A Midland teenager has described the "pure torture" of the five days he spent in hurricane-ravaged New Orleans.
Stuart Bird, aged 18, told how he dodged rubber bullets, was threatened with being shot and saw an apparently dead woman being dragged along the floor at the Louisiana Superdome.
Now reunited with his parents at their home in Rugby, Stuart (pictured) said the poverty and the way people were being treated in New Orleans was "disgraceful" and added he and his friends could not believe they were in the world's richest country.
"I heard there was a headline in a newspaper saying 'Third World America' and that is absolutely true. The poverty there was unbelievable. I hated every single second of being there, it was pure torture."
Stuart said the moment Hurricane Katrina actually hit was the easiest part of his five-day ordeal.
His hotel in Canal Street, in New Orleans' famous French Quarter became a shelter and they rode out the storm from their third floor room.
"We watched the white winds and the rainfall but the building was really strong. It was the easiest part of the the whole thing.
"But from there on the floodwaters began rising and the hotel started to smell. We heard about rapes and a shooting on our corridor.
"Eventually we were picked up in a boat by the army and taken to the stadium."
He confirmed widespread reports of the lawless, threatening atmosphere at the Superdome, where he had to queue for 14 hours before being evacuated to Houston, Texas.
"The Army arrived but even then it took them time to get organised.
"There was a riot at one point and we had to duck when the police fired rubber bullets into the crowd, I was punched in the back by someone who said I was taking his place, I saw a lifeless middle-aged woman who must have been dead considering the way she was being dragged along the floor by two men.
"A man next to me told me he had a gun and was going to shoot white people. He had a baby in his arms and there was something pointed in the baby's blanket but I don't know if that was his arm or a gun."
Stuart, who is on a gap year after leaving North Warwickshire and Hinckley College in Nuneaton, said there were some moments of trust between the different people there.
"A black woman standing next to me was getting tired and she asked me to hold her baby.
"She could have chosen anyone to ask but she came to me, a white lad. It was the first time I have ever held a baby and it really moved me."
Eventually, Stuart and the friends he had been travelling around the United States with got on a coach to Houston where things were better organised.
He was able to contact his worried parents Ian and Rosemary and was then given hotel accommodation and flights home by the British Consulate.

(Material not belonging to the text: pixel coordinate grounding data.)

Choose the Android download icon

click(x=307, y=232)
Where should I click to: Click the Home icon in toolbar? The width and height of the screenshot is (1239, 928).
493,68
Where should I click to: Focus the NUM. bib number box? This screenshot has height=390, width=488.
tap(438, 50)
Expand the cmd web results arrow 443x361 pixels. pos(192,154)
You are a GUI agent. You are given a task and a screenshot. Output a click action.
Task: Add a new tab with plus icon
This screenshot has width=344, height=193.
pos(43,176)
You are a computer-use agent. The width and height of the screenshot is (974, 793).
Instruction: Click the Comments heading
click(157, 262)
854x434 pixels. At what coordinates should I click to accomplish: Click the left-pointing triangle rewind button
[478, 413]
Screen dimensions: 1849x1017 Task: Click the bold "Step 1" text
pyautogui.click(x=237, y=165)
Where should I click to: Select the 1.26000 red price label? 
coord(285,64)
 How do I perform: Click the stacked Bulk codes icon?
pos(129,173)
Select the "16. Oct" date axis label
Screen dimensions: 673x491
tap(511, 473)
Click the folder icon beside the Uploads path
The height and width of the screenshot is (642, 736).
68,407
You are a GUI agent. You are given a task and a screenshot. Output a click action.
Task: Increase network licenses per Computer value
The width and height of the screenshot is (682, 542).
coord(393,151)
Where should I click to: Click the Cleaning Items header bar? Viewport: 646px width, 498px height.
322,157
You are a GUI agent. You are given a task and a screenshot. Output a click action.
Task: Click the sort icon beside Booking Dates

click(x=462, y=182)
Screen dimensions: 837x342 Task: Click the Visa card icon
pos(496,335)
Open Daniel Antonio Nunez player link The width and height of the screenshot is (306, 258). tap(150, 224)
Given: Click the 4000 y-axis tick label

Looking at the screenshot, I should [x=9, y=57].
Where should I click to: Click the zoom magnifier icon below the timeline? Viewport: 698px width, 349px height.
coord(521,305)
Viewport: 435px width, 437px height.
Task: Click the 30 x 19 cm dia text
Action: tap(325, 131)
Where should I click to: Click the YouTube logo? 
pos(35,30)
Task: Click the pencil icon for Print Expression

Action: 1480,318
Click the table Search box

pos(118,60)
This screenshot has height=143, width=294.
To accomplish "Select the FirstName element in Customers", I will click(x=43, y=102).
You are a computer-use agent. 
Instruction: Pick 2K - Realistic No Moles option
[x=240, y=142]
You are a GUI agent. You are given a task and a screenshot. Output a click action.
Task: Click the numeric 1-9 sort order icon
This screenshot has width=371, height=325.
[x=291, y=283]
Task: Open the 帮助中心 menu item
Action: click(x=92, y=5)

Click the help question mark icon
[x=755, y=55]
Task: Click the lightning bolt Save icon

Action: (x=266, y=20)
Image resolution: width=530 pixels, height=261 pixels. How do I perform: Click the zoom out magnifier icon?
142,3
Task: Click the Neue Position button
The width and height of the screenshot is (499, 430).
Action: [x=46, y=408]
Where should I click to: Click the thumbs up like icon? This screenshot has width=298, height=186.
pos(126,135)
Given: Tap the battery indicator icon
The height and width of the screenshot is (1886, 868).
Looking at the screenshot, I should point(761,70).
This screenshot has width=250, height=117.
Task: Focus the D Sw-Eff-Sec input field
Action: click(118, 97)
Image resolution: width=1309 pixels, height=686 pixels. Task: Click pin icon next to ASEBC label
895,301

His ordeal lasted from Monday to Saturday morning when he boarded his flight home. Stuart, who wants to study sports development at university next year, said the whole experience had left a lasting mark on him.
Meanwhile, Warwickshire-born casino worker Mike Healy, who has been missing since the hurricane, has finally made contact with his family in the UK.
The 48-year-old had been in the ravaged area of Gulfport, Mississippi but he is now staying with friends 12 miles inland.